• _Assignment_: Go line by line through the listing below and copy those that hold "This".
** Record excerpts follows **
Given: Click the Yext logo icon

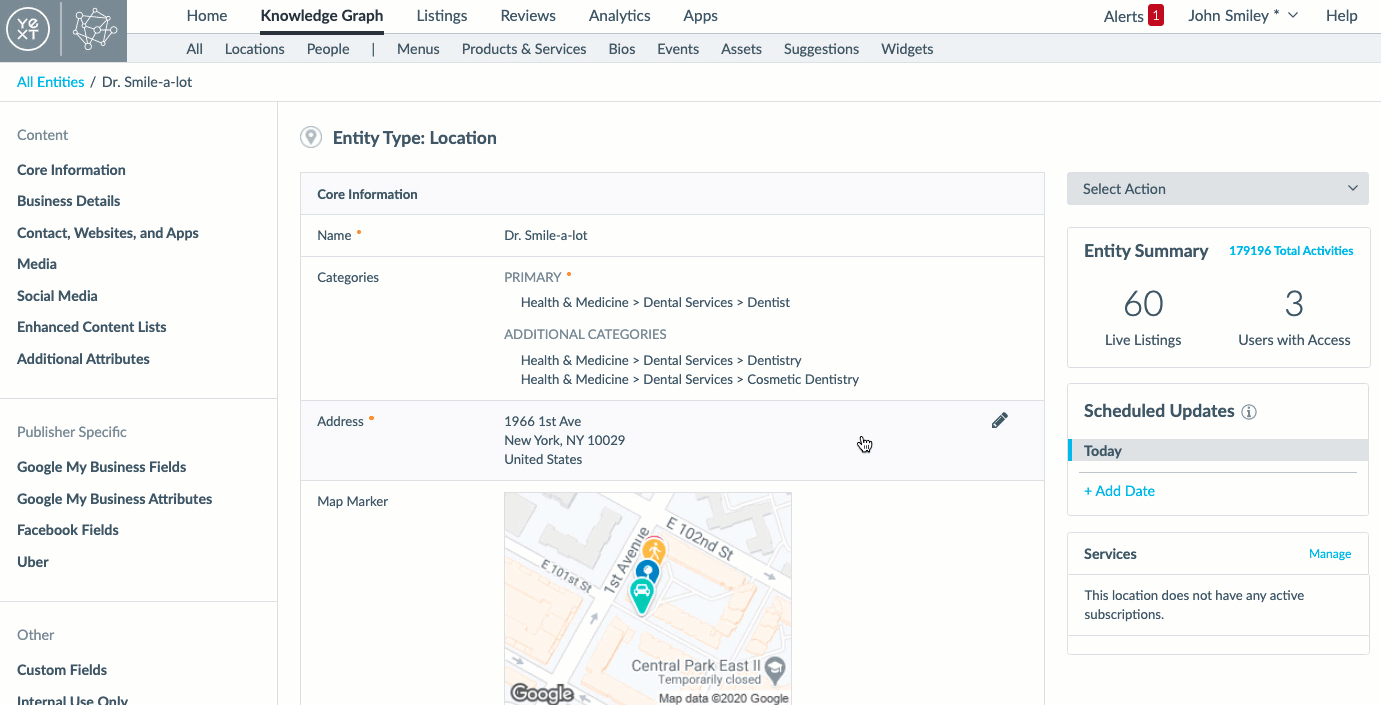Looking at the screenshot, I should [30, 30].
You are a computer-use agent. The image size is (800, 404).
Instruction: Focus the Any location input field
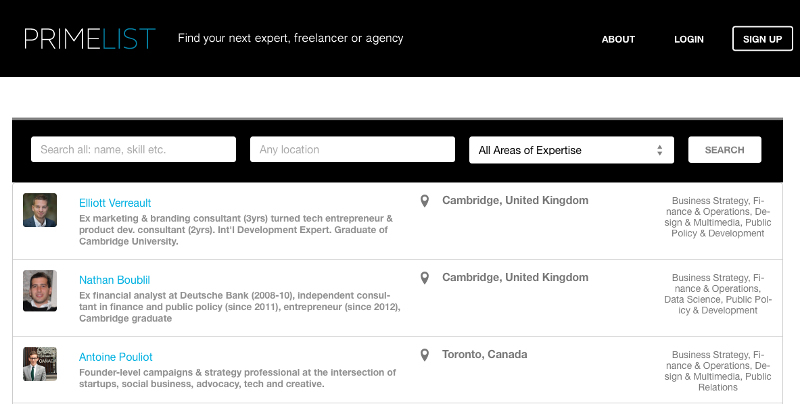[352, 150]
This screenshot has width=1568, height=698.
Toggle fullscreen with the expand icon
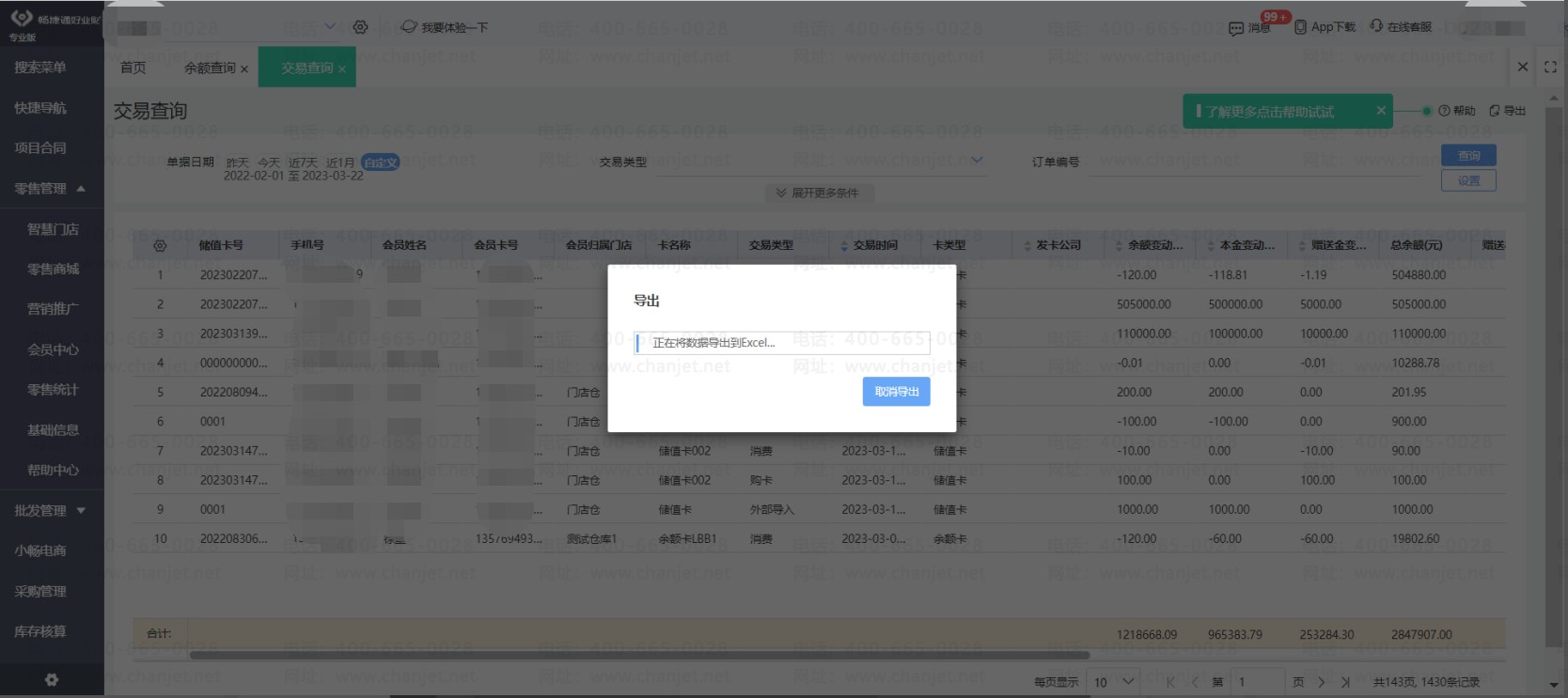[1550, 67]
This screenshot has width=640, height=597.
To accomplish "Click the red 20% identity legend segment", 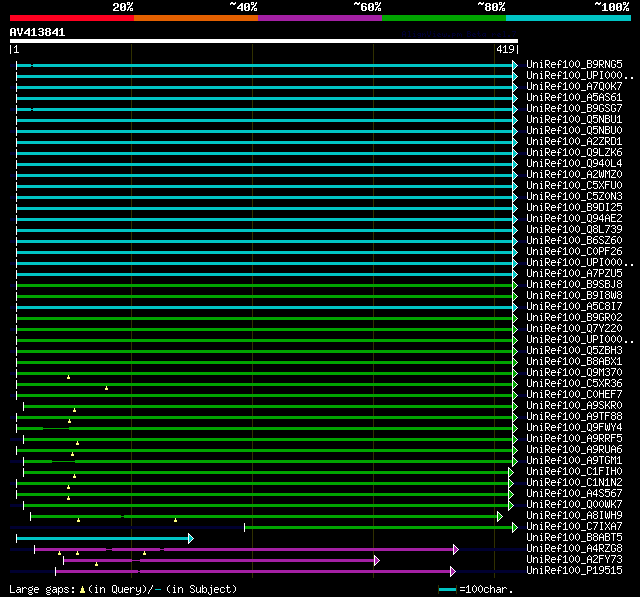I will click(x=71, y=17).
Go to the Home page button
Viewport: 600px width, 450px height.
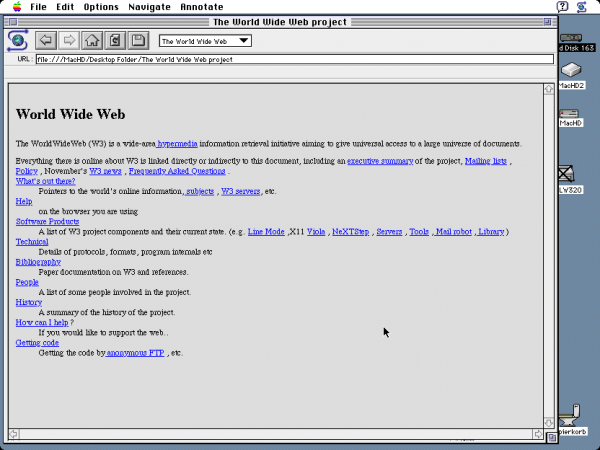92,41
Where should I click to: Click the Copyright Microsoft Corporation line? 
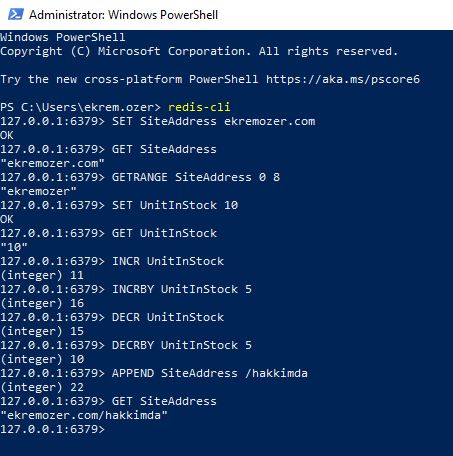pyautogui.click(x=199, y=51)
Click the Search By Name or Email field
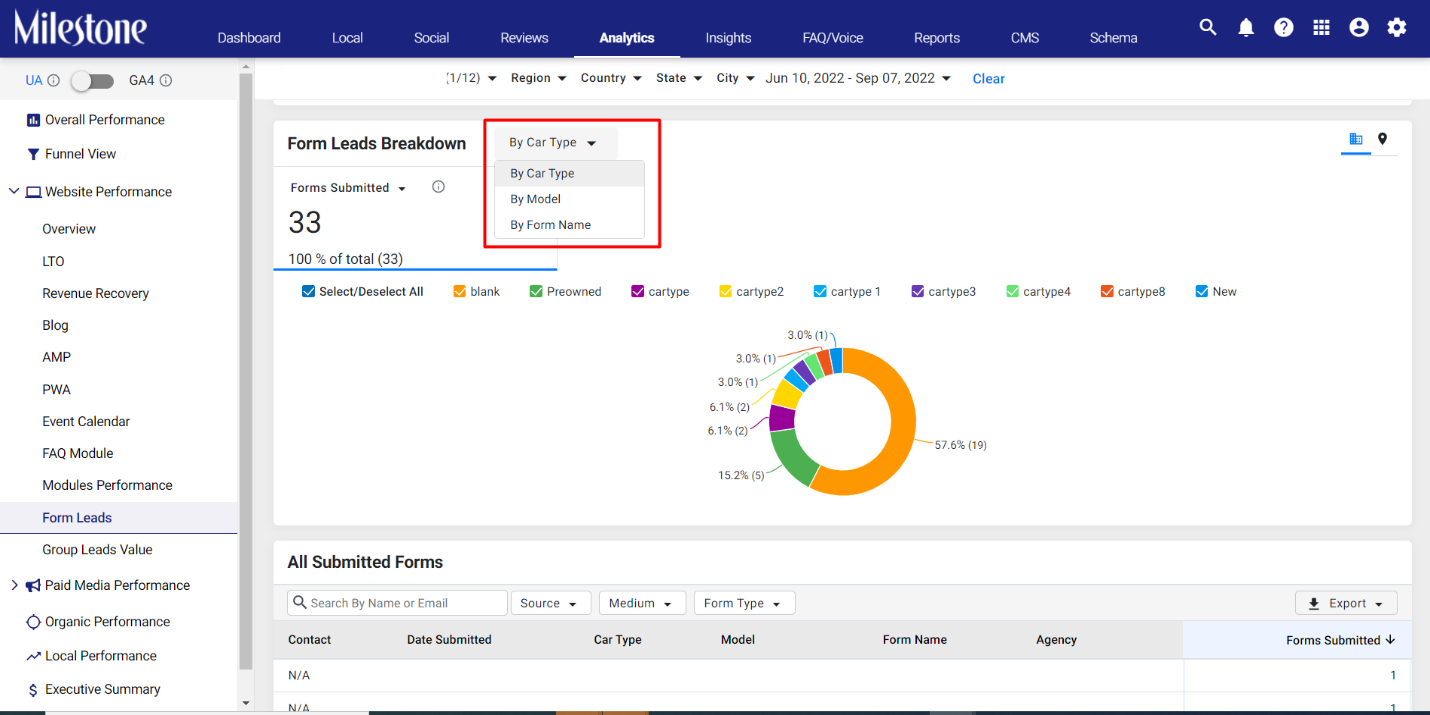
** End of Record excerpts **
• _Exercise response_:
This screenshot has width=1568, height=698.
This screenshot has width=640, height=597.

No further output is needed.